Pseudotyped HIV and MLV Particle Production

Replication-incompetent HIV particles pseudotyped with VSV-G were generated by calcium phosphate transfection of HEK-293T cells (ATCC) with 20 μg of proviral HIV vector and 12 μg of pL-VSV-G plasmid (36 (link)) per 3 × 10⁶ cells seeded on 10-cm plates. The transfection media was replaced after 8 h with fresh DMEM supplemented with 10% FCS. Supernatants were collected at 48 h after transfection. The virus-containing supernatants were centrifuged for 10 min at 1,200 rpm to remove cells, then passed through 0.4-μm filters to remove fine debris. Supernatants either were used immediately for infections or were frozen in aliquots at −80°C. The viral titers were determined by infection of the human T cell line Hut78 with serially diluted virus supernatant. Typically, viral titers had a range of 3–10 × 10⁶ infectious units (ifu)/ml. T cells were infected at a multiplicity of infection (MOI) of 10–20 in 24-well plates in the presence of 10 μg/ml polybrene (Sigma Chemical Co.).

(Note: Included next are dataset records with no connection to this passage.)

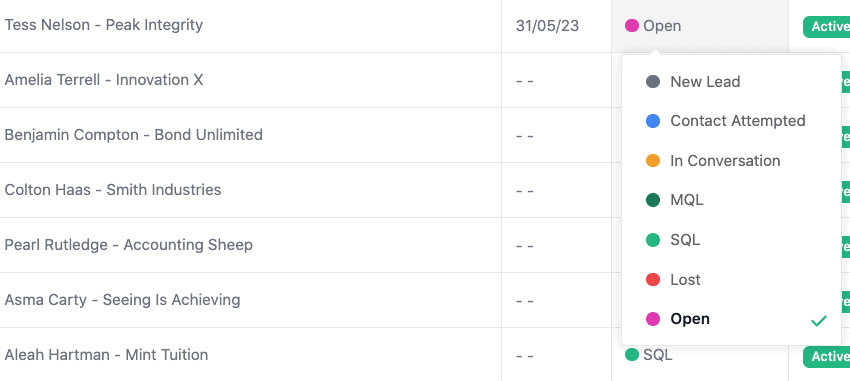
Task: Open Tess Nelson - Peak Integrity record
Action: click(x=104, y=25)
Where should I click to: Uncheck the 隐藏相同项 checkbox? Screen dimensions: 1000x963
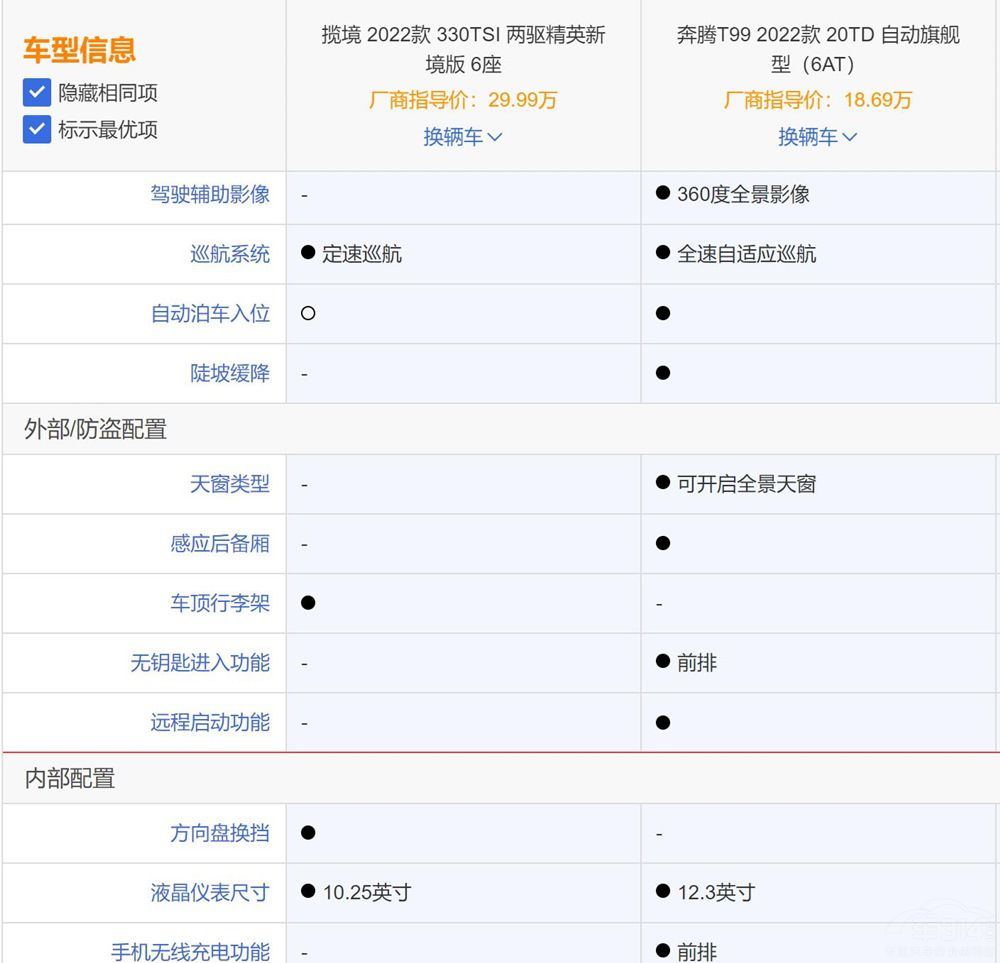(37, 93)
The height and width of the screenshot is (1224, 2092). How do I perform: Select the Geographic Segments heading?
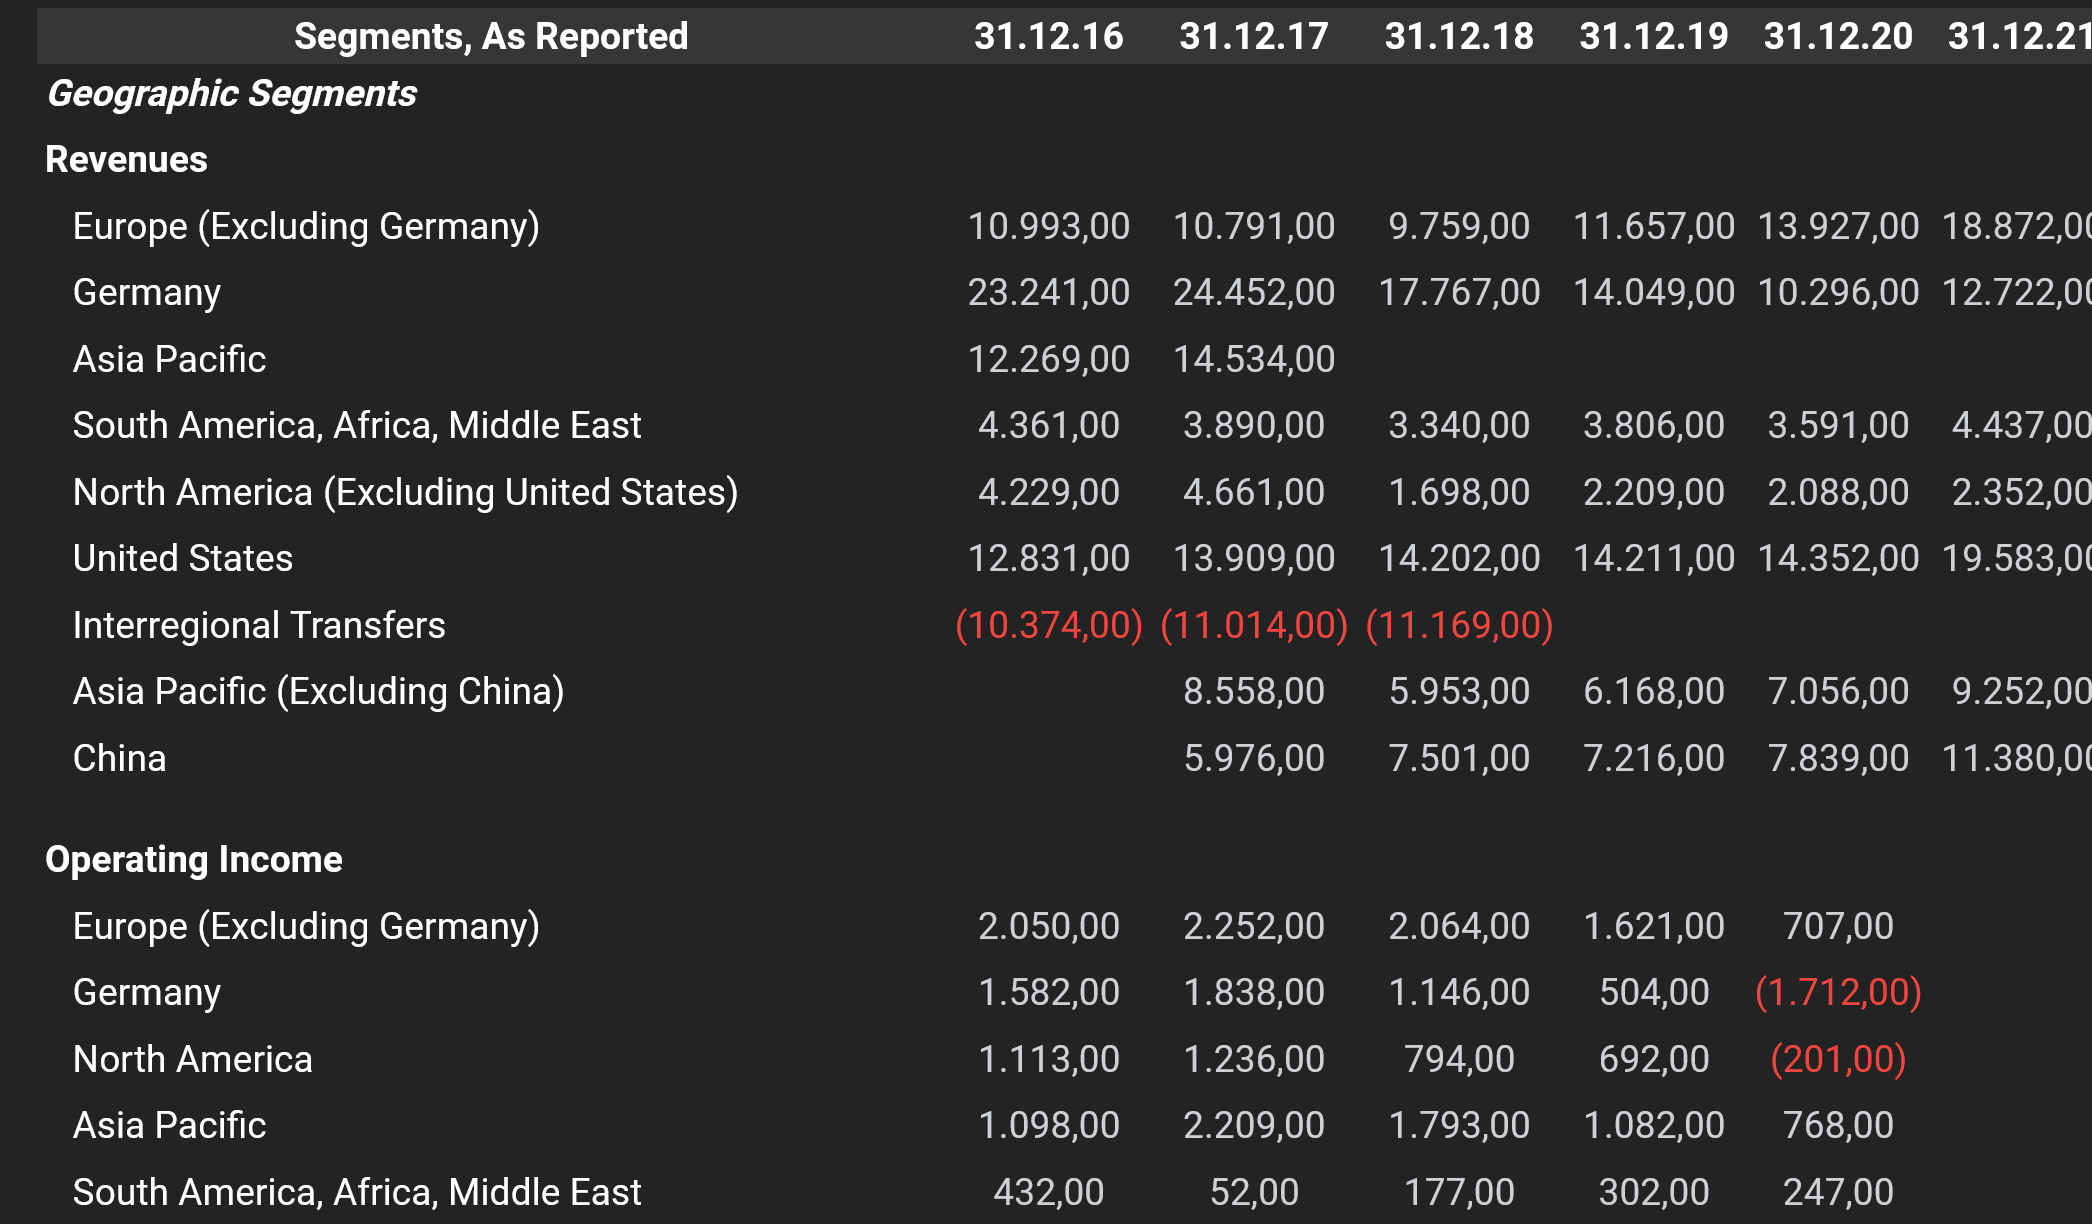[x=232, y=94]
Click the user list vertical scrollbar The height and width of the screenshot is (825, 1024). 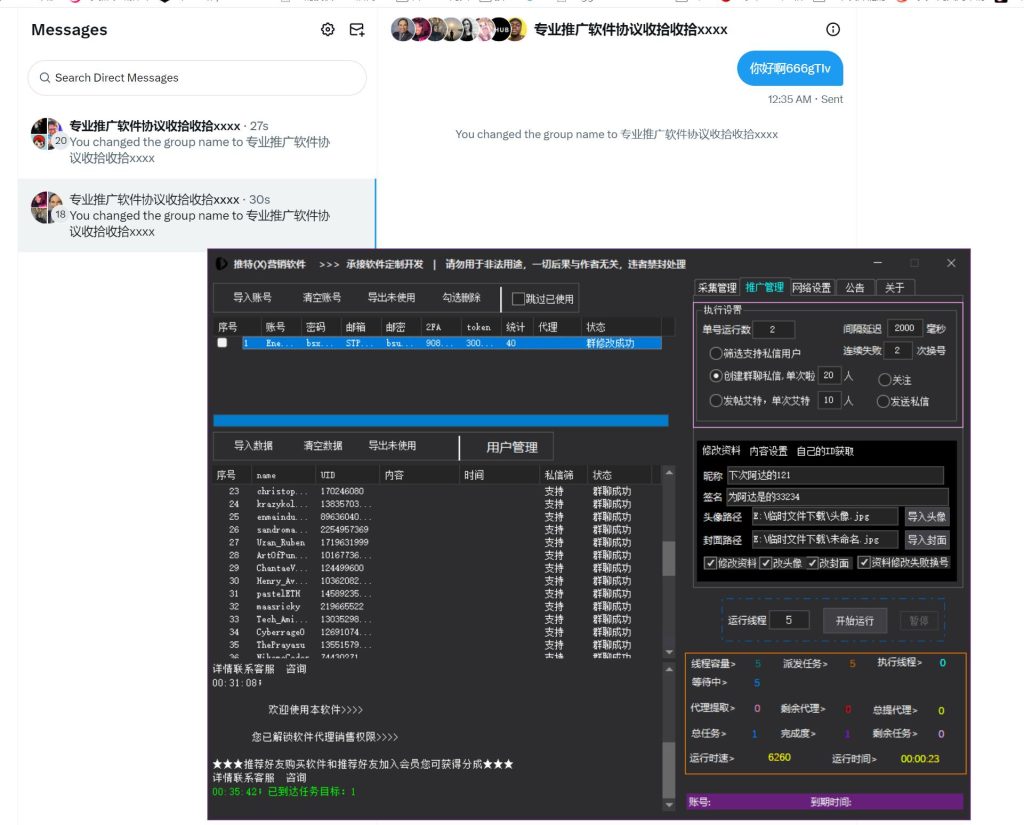tap(669, 558)
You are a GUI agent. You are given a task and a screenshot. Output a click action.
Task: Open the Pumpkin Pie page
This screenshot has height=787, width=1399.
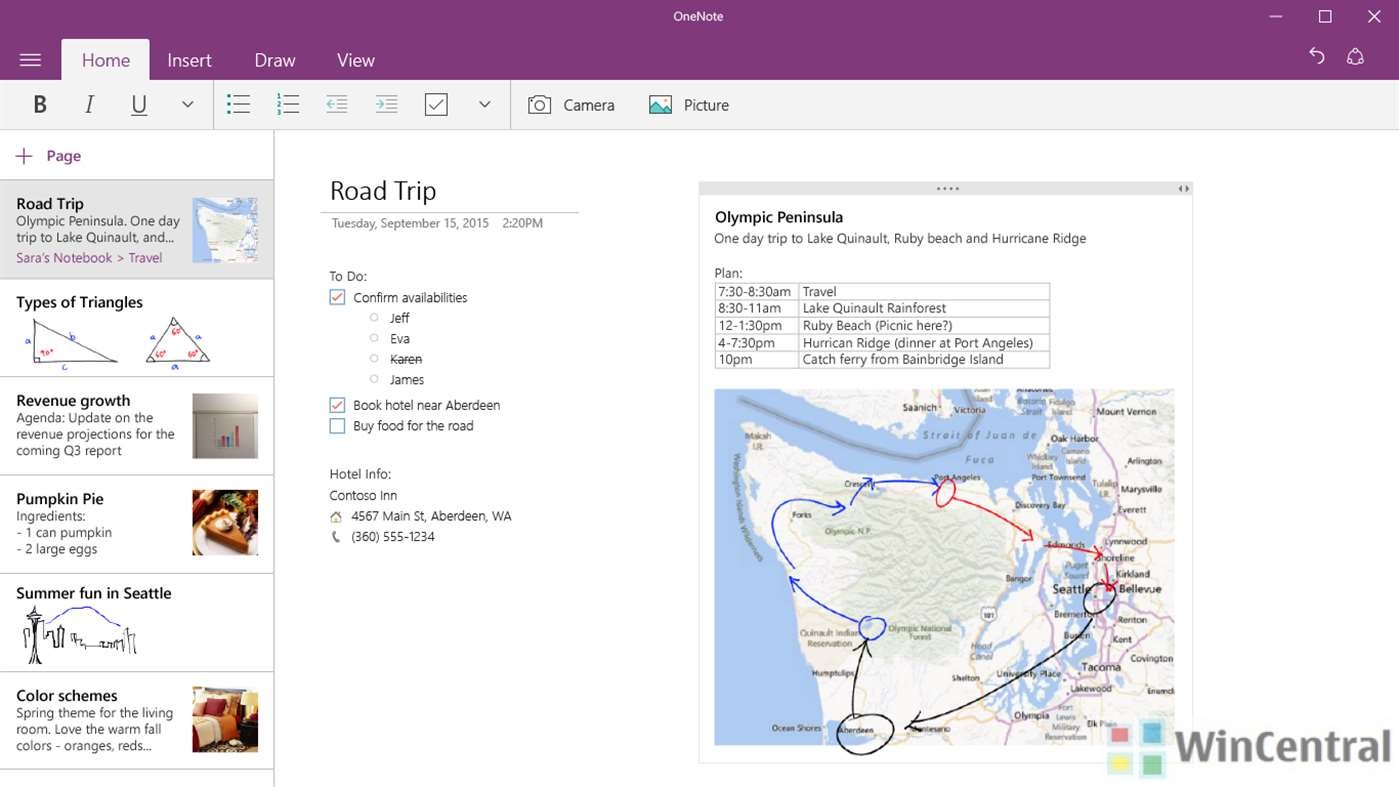136,523
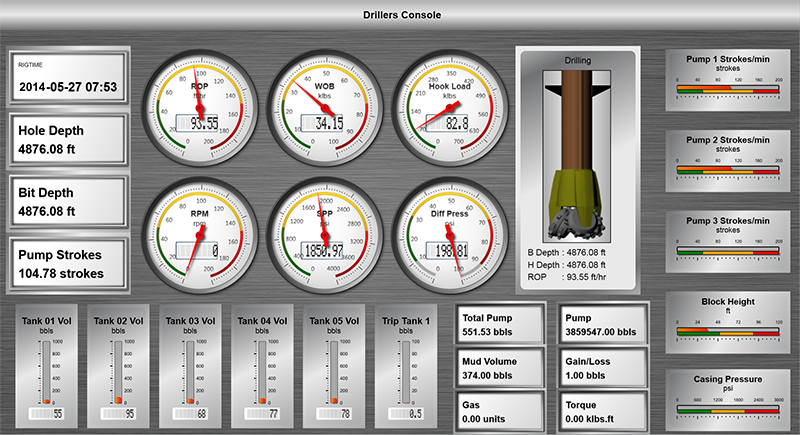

After an additional day of culture with virus supernatants, cells were washed or sedimented through Ficoll and resuspended in fresh culture media. R5-tropic replication-competent viruses were prepared similarly by transfecting 293T cells, and titers of 2–5 × 10⁵ ifu/ml were obtained. VSV-G–pseudotyped MLV-based viruses were similarly prepared by transfecting 293T cells with 12 μg each of pMX.EGFP, pJK3 (expressing MLV gag and pol genes), and pL-VSV-G as well as 3 μg of pCMV-Tat plasmids.